To capture HIT or MISS, add %{X-Proxy-Cache}i to your Apache log format in /etc/apache2/apache2.conf:

LogFormat "%v:%p \"%{X-Forwarded-For}i\" \"%{X-Forwarded-Proto}i\" \"%{X-Proxy-Cache}i\" %h %l %u %t \"%r\" %>s %b \"%{Referer}i\"" vhost_combined

Reload Apache:

apachectl -t && systemctl restart apache2

7. Verify Cache Directory and Hits

Initially, the cache directory is empty:

ll /var/lib/nginx/cache
# only ./ and ../

Load the site once. Then check again:

ll /var/lib/nginx/cache
# subdirectories under the hex levels, each storing cached files

Tail Apache logs to see initial MISS entries:

example.com:443 "..." "MISS" 192.231.221.4 -- [17/Feb/2025:01:35:09 +0000] "GET /images/pic01.jpg HTTP/1.0" 200 21049497 ...

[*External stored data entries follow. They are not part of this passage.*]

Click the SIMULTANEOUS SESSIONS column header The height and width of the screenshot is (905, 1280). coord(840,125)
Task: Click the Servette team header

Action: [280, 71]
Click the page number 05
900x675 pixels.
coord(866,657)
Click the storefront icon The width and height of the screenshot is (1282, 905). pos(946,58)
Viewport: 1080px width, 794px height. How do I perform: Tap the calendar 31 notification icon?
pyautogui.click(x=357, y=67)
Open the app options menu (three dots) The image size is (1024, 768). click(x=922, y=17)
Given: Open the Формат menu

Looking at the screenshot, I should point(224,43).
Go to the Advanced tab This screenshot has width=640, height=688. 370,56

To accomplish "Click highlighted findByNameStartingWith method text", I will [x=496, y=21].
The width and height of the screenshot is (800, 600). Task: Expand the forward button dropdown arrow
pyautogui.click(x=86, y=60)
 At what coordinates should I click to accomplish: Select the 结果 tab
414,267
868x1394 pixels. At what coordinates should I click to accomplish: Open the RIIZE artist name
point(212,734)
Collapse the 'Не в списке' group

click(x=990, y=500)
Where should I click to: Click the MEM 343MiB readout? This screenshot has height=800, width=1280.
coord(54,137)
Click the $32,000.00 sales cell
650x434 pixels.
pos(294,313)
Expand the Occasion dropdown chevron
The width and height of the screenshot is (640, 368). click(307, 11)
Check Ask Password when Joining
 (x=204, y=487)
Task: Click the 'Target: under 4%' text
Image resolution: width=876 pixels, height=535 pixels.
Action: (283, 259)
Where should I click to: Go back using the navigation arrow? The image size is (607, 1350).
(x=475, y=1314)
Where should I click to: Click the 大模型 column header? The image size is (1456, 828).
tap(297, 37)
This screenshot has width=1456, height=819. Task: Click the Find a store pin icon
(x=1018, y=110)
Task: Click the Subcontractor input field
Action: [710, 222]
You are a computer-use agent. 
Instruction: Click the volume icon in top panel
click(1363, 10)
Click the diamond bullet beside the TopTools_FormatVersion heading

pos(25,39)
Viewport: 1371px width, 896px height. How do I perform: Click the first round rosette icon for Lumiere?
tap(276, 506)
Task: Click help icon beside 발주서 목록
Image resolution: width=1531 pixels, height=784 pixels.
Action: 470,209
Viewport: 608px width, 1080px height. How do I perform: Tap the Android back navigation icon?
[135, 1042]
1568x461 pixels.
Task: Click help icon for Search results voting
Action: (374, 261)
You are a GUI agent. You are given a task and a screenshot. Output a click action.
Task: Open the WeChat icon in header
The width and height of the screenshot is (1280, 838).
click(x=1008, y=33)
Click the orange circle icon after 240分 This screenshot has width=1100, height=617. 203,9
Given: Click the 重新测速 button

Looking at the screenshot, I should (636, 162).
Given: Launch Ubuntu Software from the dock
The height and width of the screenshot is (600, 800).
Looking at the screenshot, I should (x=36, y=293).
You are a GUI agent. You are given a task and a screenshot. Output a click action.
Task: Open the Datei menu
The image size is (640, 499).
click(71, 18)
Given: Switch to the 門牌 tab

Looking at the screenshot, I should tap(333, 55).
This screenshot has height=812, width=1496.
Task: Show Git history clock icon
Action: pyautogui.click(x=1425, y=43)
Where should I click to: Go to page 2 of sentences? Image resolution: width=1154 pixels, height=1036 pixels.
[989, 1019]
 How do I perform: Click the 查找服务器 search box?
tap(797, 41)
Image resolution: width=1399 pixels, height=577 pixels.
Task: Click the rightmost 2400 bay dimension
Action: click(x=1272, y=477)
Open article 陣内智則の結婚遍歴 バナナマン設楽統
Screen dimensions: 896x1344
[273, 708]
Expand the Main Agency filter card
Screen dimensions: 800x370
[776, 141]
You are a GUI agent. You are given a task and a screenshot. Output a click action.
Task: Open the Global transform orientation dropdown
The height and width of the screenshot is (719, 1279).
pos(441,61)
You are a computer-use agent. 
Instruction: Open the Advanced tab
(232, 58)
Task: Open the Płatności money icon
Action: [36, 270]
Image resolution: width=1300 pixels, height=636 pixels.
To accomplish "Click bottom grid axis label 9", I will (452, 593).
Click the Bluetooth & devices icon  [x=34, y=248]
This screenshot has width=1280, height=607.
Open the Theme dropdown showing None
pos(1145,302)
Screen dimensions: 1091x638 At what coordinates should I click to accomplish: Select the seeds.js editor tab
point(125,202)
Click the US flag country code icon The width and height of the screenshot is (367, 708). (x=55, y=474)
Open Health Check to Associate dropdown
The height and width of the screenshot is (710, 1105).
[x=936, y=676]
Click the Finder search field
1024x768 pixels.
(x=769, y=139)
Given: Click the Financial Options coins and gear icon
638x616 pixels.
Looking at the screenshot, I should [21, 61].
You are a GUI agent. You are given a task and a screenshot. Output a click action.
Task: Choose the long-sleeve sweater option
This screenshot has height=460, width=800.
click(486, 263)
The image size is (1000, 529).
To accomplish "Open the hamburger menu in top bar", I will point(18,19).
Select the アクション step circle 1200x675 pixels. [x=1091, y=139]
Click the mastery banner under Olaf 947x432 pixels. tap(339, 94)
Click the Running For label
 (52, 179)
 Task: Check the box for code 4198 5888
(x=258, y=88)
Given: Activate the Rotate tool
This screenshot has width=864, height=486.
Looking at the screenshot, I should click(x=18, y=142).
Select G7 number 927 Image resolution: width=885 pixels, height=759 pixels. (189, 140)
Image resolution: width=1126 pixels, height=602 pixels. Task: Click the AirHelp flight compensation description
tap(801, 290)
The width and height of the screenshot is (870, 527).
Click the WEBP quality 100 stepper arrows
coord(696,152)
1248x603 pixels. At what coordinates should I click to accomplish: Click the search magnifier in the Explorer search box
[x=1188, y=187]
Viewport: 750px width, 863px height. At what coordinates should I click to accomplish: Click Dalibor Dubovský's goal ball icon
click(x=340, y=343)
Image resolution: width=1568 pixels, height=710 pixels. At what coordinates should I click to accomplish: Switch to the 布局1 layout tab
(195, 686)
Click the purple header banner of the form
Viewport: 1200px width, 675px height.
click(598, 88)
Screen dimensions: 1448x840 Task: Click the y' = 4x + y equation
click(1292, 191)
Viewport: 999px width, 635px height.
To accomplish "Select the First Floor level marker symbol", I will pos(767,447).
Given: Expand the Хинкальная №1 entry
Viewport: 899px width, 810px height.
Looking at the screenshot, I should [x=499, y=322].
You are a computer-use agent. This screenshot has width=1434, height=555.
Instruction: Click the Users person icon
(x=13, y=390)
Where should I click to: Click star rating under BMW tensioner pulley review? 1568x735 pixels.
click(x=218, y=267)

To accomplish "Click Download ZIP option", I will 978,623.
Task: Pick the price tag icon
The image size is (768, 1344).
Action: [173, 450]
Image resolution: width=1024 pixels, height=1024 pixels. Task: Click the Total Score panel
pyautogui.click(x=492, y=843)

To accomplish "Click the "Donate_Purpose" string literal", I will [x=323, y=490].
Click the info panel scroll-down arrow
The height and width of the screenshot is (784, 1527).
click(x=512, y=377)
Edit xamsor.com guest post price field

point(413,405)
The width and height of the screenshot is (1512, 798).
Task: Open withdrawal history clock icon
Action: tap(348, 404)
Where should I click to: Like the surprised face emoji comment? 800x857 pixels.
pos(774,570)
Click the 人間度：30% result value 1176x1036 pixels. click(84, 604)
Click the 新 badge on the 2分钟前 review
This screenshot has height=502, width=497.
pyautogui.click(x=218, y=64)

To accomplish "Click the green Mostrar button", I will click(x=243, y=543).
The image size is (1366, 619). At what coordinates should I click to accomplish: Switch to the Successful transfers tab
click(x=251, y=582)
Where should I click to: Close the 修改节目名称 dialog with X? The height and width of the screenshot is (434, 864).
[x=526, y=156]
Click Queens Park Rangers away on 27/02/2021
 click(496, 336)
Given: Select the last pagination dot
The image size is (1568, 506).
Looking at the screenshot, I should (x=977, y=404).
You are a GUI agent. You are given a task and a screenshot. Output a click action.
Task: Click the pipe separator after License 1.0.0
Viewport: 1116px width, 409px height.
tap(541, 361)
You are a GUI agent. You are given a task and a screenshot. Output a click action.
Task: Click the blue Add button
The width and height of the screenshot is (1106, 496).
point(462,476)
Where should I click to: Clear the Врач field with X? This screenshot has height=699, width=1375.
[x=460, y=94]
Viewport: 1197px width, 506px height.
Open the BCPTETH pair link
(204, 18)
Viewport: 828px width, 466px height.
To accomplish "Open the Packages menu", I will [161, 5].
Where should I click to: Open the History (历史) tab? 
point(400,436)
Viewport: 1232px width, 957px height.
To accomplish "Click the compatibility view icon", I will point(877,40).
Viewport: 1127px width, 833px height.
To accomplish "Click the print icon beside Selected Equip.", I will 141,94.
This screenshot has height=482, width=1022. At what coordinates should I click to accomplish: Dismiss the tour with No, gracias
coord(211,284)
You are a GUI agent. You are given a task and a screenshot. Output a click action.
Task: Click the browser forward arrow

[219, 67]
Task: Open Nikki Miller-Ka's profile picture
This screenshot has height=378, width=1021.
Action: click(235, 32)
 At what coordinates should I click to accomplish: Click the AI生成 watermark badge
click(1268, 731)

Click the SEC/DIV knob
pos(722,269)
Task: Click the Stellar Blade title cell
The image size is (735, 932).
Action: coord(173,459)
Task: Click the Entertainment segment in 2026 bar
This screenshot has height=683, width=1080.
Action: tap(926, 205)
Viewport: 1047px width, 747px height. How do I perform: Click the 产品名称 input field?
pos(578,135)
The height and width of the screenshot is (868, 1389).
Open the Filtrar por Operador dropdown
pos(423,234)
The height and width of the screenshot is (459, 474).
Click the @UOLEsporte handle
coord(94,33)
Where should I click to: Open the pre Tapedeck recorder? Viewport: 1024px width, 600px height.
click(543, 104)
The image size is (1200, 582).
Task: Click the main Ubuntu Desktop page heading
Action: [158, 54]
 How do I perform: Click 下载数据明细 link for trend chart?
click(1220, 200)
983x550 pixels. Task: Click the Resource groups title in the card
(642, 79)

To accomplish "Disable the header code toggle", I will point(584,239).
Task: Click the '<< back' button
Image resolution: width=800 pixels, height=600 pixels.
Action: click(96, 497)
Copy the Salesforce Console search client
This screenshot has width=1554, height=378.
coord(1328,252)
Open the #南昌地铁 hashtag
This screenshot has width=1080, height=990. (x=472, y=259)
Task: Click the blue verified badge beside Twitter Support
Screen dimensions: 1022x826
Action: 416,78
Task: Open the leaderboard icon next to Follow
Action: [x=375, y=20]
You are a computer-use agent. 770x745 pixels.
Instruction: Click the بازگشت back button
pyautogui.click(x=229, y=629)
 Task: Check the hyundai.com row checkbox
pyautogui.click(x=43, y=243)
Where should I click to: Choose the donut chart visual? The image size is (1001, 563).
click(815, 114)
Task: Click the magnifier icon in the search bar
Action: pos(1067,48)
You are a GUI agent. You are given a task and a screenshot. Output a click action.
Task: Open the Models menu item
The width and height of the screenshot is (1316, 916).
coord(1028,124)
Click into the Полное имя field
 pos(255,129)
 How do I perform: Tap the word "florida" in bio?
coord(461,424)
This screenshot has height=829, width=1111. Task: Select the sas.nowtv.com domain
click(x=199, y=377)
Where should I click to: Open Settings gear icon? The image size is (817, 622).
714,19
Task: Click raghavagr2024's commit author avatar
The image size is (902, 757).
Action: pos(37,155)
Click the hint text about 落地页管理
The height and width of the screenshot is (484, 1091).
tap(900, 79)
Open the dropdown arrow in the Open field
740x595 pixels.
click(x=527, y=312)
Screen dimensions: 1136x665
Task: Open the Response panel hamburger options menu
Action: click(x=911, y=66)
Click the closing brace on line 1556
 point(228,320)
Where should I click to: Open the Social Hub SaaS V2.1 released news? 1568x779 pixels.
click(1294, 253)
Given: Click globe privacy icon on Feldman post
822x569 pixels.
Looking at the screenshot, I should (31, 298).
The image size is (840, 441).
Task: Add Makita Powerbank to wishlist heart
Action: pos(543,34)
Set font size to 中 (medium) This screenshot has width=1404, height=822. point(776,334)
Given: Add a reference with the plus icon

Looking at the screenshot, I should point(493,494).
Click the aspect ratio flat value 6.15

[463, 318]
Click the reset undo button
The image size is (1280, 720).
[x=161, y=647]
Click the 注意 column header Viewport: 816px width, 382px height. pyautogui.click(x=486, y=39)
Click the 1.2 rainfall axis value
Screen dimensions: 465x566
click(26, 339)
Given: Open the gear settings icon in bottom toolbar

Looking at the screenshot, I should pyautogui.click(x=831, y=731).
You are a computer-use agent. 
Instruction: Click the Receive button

Subsequent requests don’t hit Apache, confirming Nginx serves from cache.

The image shows a terminal window displaying a series of HTTP GET requests with details such as timestamps, URLs, and user-agent strings.

You can also watch Nginx’s access log for 206 partial responses:

tail -f /var/log/nginx/access.log
# 206 partial responses served by cache
192.231.221.4 - - [17/Feb/2025:01:38:22 +0000] "GET /images/pic12.jpg HTTP/1.1" 206 2097136 "-" "Cloud-CDN-Google (GFE/2.0)"

8. Browser Network View

Finally, use your browser’s Network panel to verify that large assets load instantly from cache:

The image shows a web browser displaying a webpage with a responsive site template called "Phantom" by HTML5 UP on the left, and the browser's network activity panel on the right, listing various resources loaded by the page.


Next Steps

This demo underscored how caching reduces backend load. For even better performance, consider enabling response compression with gzip or brotli next.